> **Reading passage**:

◇ ◇ ◇ ◇

I opened https://github.com/IntersectMBO/cardano-ledger/issues/4898 to prompt the Ledger to weigh-in on the above comment ^^^.
After a round of discussions of Alexey on https://github.com/IntersectMBO/cardano-ledger/issues/4898, he and I developed a plan. But when we proposed it to the known users of TestXxxHardForkAtEpoch within IOG, they all replied in a way that actually suggests the simplest possible option for Ledger and Consensus is viable: we remove the feature entirely and they use on-chain governance instead --- my "I can't imagine" above was wrong.
New plan: I'll draft a CIP with migration instructions.
Prior to a CIP, I'm writing it up for "internal" users (who are plausibly the only users) on this PR https://github.com/IntersectMBO/ouroboros-consensus/pull/1408.
While doing so, I finally understood enough of the detailed dynamics (thanks to an explanation from Esgen) to realize that this task ...
Introduce a different way for users to specify that they wish to directly skip to a later era. (The current interface/configuration options could be kept as is for a migration period.)
... is merely a flag indicating whether to skip Byron.
For the Cardano ledger, at least, the table maintained alongside CIP-0059 is not optional. The Ledger rules themselves assume that eg Alonzo can only run with version 5 or 6.
- If
SkipByronis absent or not set, then the Shelley Genesis file must containprotocolVersion: {major: 2, minor: 0}and the Cardano node should initialize in Byron with protocol version 0. (IE this is whatmainnetdid/requires.) - If
SkipByronis set, then the Shelley Genesis file's protocol version must be >=2.0, and the Cardano node should skip to the corresponding era at the onset of slot 0, as determined by the CIP-0059 table.
(Edit: it's a somewhat different question to determine what the general HFC interface for skipping eras should be, but for Cardano specifically the above seems natural. And still would even if the Ledger Team changed/parameterized their definitions so that eg Alonzo could start with any protocol version: skipping is for tests, and it seems least confusing for the protvers on the testnet to have the same meaning as those on the corresponding mainnet.)
That looks great, reduced opportunity for inconsistent configuration! In particular, on the long-running preview testnet which skips to a later era (preprod does not do that), this logic will do the right thing, as it is configured to skip to Alonzo on slot/epoch 0 (src), and uses 6 as its major prot ver in the Shelley genesis file (src), and 6 is one of the two versions associated with Alonzo.
I just now:
- merged https://github.com/IntersectMBO/ouroboros-consensus/pull/1408 ie the
EraTransitionGovernance.mddocument - opened https://github.com/IntersectMBO/cardano-node-tests/issues/2927 in
cardano-node-testswith reference to theEraTransitionGovernance.mddocument - opened https://github.com/IntersectMBO/cardano-db-sync/issues/1952 in
cardano-db-syncwith reference to theEraTransitionGovernance.mddocument
As far as I know, when those two issues are done, we can actually remove support for AtEpoch: >0 in the HFC.
I set this to status "Help needed" in the Consensus Team Backlog, since we're now blocked on those downstream Issues.

◇ ◇ ◇ ◇

Stored data
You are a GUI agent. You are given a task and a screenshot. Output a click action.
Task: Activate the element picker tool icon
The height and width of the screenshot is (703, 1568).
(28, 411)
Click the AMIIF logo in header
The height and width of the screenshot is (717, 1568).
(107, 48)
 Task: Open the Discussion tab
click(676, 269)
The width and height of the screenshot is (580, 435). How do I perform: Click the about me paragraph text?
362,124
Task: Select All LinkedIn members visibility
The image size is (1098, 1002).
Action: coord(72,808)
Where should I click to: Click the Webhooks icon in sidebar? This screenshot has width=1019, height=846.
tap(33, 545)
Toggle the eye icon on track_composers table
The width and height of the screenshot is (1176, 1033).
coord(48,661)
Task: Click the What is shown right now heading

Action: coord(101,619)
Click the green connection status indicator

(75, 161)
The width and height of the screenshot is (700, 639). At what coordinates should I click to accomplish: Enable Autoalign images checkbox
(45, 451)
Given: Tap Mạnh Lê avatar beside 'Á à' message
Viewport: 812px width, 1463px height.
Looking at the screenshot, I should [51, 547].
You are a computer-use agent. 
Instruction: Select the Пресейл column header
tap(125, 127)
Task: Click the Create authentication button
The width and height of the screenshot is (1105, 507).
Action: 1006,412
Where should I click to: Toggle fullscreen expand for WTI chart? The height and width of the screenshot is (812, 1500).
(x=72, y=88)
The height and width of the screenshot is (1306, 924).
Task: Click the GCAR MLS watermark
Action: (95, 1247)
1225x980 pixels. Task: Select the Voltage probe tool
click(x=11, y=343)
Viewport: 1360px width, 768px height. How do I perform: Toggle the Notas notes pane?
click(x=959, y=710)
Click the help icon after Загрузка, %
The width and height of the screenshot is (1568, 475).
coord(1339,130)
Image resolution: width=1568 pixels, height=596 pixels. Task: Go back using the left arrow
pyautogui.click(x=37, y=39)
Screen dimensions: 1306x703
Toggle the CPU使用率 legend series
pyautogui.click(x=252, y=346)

◇ ◇ ◇ ◇

> **Tasks and exercises**:
1. Echo back the part of the issue thread between "For the Cardano" and "the CIP-0059 table.", inclusive.
2. Answer these questions from the issue thread:
(a) What is the new plan for the feature's removal?
(b) What major protocol version does the preview testnet use in its Shelley genesis file?
(c) What status was the issue given in the Consensus Team Backlog?
The records come from a separate source.

> **Answers for each item**:
1.
For the Cardano ledger, at least, the table maintained alongside CIP-0059 is not optional. The Ledger rules themselves assume that eg Alonzo can only run with version 5 or 6.
- If
SkipByronis absent or not set, then the Shelley Genesis file must containprotocolVersion: {major: 2, minor: 0}and the Cardano node should initialize in Byron with protocol version 0. (IE this is whatmainnetdid/requires.) - If
SkipByronis set, then the Shelley Genesis file's protocol version must be >=2.0, and the Cardano node should skip to the corresponding era at the onset of slot 0, as determined by the CIP-0059 table.

2.
(a) To draft a CIP with migration instructions.
(b) 6.
(c) "Help needed".